= Goal of the exercise =
Please give back, word for word, each line from the start of the entries through the one in which "Click the red" is found.

::: Provided records :::

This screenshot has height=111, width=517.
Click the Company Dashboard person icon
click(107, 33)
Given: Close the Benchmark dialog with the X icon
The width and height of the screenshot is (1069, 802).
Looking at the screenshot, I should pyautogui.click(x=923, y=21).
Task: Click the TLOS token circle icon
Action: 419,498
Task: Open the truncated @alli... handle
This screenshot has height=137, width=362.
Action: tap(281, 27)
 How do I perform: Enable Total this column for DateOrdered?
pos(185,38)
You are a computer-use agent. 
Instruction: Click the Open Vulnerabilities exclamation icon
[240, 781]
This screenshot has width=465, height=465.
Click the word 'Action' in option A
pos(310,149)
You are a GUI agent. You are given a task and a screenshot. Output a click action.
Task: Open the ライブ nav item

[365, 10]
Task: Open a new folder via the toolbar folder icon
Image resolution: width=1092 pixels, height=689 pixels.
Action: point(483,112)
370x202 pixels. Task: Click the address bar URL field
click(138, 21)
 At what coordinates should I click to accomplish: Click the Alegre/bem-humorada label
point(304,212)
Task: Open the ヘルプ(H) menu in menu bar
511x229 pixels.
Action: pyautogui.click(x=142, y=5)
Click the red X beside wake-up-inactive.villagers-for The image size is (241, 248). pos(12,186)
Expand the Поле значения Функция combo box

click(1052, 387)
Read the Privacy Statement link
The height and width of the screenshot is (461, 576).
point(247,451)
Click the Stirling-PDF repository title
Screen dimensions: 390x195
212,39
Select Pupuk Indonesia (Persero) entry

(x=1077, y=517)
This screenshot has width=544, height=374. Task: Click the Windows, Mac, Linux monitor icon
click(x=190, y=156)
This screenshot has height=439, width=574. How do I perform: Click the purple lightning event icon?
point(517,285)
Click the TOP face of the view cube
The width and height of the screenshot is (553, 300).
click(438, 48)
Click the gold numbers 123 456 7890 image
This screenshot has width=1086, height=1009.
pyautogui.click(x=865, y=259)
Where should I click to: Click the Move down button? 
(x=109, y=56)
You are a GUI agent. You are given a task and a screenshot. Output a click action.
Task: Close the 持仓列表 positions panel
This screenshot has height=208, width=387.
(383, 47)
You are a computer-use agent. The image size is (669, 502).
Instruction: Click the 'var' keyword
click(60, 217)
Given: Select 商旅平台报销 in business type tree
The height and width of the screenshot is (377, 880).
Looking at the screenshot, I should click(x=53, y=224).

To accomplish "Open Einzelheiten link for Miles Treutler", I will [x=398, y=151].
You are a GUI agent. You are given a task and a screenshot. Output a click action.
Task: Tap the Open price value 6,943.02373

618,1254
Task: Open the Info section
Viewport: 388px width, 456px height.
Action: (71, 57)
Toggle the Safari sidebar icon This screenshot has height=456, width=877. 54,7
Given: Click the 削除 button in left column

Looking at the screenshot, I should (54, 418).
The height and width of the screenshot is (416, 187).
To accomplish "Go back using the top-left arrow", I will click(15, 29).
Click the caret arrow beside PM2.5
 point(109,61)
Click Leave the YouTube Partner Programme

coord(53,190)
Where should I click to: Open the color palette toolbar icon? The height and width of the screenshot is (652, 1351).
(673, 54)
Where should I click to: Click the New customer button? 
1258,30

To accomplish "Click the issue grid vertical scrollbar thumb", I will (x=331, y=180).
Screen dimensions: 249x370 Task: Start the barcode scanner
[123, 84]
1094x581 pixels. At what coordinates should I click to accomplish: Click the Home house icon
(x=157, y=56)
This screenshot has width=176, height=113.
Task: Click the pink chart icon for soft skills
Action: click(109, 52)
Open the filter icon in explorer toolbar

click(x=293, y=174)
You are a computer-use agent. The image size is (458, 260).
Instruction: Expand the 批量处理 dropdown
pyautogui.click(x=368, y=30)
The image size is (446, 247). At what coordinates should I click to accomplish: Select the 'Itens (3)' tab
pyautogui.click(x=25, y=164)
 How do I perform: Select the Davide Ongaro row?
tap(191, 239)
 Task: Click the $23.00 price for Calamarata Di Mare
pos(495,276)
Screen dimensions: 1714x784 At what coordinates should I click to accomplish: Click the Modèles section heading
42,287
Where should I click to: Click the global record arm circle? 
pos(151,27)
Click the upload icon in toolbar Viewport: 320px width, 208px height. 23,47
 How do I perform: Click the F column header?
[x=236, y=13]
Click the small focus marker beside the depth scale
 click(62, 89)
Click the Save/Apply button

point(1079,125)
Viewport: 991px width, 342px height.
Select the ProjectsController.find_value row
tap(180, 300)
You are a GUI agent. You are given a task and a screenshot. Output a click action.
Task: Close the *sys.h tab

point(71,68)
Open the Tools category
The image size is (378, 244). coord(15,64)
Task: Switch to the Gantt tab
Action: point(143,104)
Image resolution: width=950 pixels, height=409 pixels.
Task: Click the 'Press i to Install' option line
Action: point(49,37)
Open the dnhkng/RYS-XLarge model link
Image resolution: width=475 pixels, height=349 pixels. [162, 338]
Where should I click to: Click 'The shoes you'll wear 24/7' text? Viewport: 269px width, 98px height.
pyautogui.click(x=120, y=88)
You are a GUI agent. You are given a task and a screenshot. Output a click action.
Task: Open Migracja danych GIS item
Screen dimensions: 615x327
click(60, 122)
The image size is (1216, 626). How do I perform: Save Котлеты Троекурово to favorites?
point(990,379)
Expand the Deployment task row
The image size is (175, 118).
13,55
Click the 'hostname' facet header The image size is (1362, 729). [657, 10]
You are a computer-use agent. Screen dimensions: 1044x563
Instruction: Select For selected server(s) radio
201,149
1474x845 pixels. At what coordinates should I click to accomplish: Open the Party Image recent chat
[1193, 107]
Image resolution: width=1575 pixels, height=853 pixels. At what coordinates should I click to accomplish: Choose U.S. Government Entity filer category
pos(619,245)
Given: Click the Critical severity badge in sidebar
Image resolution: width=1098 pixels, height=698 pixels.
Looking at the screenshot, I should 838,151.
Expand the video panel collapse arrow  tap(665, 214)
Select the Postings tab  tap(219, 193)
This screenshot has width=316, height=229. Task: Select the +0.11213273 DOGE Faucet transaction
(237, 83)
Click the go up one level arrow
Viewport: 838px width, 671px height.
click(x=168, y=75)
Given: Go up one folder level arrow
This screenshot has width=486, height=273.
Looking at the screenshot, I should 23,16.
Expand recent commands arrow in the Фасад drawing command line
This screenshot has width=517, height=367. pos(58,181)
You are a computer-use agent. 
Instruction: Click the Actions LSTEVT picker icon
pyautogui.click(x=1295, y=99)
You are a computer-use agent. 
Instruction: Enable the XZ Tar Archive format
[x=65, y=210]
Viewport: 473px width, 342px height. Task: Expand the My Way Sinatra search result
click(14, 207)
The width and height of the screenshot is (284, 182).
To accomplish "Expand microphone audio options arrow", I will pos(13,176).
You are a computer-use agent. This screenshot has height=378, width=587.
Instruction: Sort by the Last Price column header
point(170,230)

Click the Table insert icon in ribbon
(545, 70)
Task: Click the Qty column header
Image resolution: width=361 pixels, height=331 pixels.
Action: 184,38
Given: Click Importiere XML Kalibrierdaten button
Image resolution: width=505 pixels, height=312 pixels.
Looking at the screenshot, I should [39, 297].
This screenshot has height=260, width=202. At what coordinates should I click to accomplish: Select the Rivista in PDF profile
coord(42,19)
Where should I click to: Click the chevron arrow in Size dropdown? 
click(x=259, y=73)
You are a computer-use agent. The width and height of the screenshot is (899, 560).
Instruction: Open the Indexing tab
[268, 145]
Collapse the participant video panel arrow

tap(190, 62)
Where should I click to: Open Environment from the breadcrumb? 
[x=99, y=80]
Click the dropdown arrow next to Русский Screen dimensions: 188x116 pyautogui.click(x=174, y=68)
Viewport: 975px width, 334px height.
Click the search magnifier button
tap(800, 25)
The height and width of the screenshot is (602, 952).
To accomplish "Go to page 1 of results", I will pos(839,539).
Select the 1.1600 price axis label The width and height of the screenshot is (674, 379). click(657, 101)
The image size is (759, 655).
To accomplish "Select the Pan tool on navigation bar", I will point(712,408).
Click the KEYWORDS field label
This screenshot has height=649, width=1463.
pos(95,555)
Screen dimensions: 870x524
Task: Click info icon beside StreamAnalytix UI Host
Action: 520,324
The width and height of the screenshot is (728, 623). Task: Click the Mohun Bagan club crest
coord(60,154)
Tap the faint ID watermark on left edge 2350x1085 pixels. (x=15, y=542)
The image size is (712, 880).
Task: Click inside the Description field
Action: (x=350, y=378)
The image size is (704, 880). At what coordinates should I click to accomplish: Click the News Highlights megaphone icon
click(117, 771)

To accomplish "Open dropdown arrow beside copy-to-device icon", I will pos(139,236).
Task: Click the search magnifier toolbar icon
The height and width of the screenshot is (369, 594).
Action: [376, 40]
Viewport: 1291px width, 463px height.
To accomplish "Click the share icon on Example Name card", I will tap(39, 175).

:::

= Answer to the problem =
This screenshot has height=111, width=517.
Click the Company Dashboard person icon
click(107, 33)
Given: Close the Benchmark dialog with the X icon
The width and height of the screenshot is (1069, 802).
Looking at the screenshot, I should pyautogui.click(x=923, y=21).
Task: Click the TLOS token circle icon
Action: 419,498
Task: Open the truncated @alli... handle
This screenshot has height=137, width=362.
Action: tap(281, 27)
 How do I perform: Enable Total this column for DateOrdered?
pos(185,38)
You are a computer-use agent. 
Instruction: Click the Open Vulnerabilities exclamation icon
[240, 781]
This screenshot has width=465, height=465.
Click the word 'Action' in option A
pos(310,149)
You are a GUI agent. You are given a task and a screenshot. Output a click action.
Task: Open the ライブ nav item

[365, 10]
Task: Open a new folder via the toolbar folder icon
Image resolution: width=1092 pixels, height=689 pixels.
Action: point(483,112)
370x202 pixels. Task: Click the address bar URL field
click(138, 21)
 At what coordinates should I click to accomplish: Click the Alegre/bem-humorada label
point(304,212)
Task: Open the ヘルプ(H) menu in menu bar
511x229 pixels.
Action: pyautogui.click(x=142, y=5)
Click the red X beside wake-up-inactive.villagers-for The image size is (241, 248). pos(12,186)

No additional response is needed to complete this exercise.